» **WHAT YOU HAVE TO DO**
Rewrite the entries below, putting "desktop agent" in place of every "computer-use agent" and leaving everything else unchanged.

Target pointing data
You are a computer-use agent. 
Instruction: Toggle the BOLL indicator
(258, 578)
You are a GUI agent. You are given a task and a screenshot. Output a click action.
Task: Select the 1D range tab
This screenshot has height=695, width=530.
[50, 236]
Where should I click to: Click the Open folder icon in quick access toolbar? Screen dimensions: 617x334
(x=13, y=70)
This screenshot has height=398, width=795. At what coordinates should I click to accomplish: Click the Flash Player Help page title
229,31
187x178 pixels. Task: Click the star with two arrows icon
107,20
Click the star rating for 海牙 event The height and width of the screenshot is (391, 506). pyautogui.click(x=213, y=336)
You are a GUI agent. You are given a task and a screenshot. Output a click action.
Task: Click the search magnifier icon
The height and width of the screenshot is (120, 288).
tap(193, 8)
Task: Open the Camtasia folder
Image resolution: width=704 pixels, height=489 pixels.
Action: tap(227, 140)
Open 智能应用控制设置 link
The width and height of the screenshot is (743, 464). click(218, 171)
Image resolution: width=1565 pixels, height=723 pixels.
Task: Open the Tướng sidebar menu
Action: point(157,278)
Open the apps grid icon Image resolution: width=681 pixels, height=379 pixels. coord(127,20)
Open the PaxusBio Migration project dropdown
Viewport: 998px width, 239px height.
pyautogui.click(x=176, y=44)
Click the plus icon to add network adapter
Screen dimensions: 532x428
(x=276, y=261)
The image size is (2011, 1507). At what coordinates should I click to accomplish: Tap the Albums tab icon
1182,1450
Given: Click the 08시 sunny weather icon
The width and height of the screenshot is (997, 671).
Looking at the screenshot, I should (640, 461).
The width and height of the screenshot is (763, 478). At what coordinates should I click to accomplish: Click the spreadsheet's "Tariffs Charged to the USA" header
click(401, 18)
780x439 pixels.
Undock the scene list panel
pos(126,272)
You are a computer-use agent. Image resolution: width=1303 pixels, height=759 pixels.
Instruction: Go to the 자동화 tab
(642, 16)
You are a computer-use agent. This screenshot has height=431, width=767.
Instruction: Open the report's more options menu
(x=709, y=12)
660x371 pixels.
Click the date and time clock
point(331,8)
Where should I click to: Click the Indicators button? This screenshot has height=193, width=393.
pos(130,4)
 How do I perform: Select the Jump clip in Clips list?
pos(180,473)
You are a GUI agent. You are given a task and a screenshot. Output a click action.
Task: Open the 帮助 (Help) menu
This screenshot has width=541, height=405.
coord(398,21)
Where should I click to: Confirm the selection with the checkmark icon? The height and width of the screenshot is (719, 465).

» **EXERCISE SOLUTION**
You are a desktop agent. 
Instruction: Toggle the BOLL indicator
(258, 578)
You are a GUI agent. You are given a task and a screenshot. Output a click action.
Task: Select the 1D range tab
This screenshot has height=695, width=530.
[50, 236]
Where should I click to: Click the Open folder icon in quick access toolbar? Screen dimensions: 617x334
(x=13, y=70)
This screenshot has height=398, width=795. At what coordinates should I click to accomplish: Click the Flash Player Help page title
229,31
187x178 pixels. Task: Click the star with two arrows icon
107,20
Click the star rating for 海牙 event The height and width of the screenshot is (391, 506). pyautogui.click(x=213, y=336)
You are a GUI agent. You are given a task and a screenshot. Output a click action.
Task: Click the search magnifier icon
The height and width of the screenshot is (120, 288).
tap(193, 8)
Task: Open the Camtasia folder
Image resolution: width=704 pixels, height=489 pixels.
Action: tap(227, 140)
Open 智能应用控制设置 link
The width and height of the screenshot is (743, 464). click(218, 171)
Image resolution: width=1565 pixels, height=723 pixels.
Task: Open the Tướng sidebar menu
Action: point(157,278)
Open the apps grid icon Image resolution: width=681 pixels, height=379 pixels. coord(127,20)
Open the PaxusBio Migration project dropdown
Viewport: 998px width, 239px height.
pyautogui.click(x=176, y=44)
Click the plus icon to add network adapter
Screen dimensions: 532x428
(x=276, y=261)
The image size is (2011, 1507). At what coordinates should I click to accomplish: Tap the Albums tab icon
1182,1450
Given: Click the 08시 sunny weather icon
The width and height of the screenshot is (997, 671).
Looking at the screenshot, I should (640, 461).
The width and height of the screenshot is (763, 478). At what coordinates should I click to accomplish: Click the spreadsheet's "Tariffs Charged to the USA" header
click(401, 18)
780x439 pixels.
Undock the scene list panel
pos(126,272)
You are a desktop agent. Image resolution: width=1303 pixels, height=759 pixels.
Instruction: Go to the 자동화 tab
(642, 16)
You are a desktop agent. This screenshot has height=431, width=767.
Instruction: Open the report's more options menu
(x=709, y=12)
660x371 pixels.
Click the date and time clock
point(331,8)
Where should I click to: Click the Indicators button? This screenshot has height=193, width=393.
pos(130,4)
 How do I perform: Select the Jump clip in Clips list?
pos(180,473)
You are a GUI agent. You are given a task and a screenshot. Output a click action.
Task: Open the 帮助 (Help) menu
This screenshot has width=541, height=405.
coord(398,21)
Where should I click to: Confirm the selection with the checkmark icon? The height and width of the screenshot is (719, 465).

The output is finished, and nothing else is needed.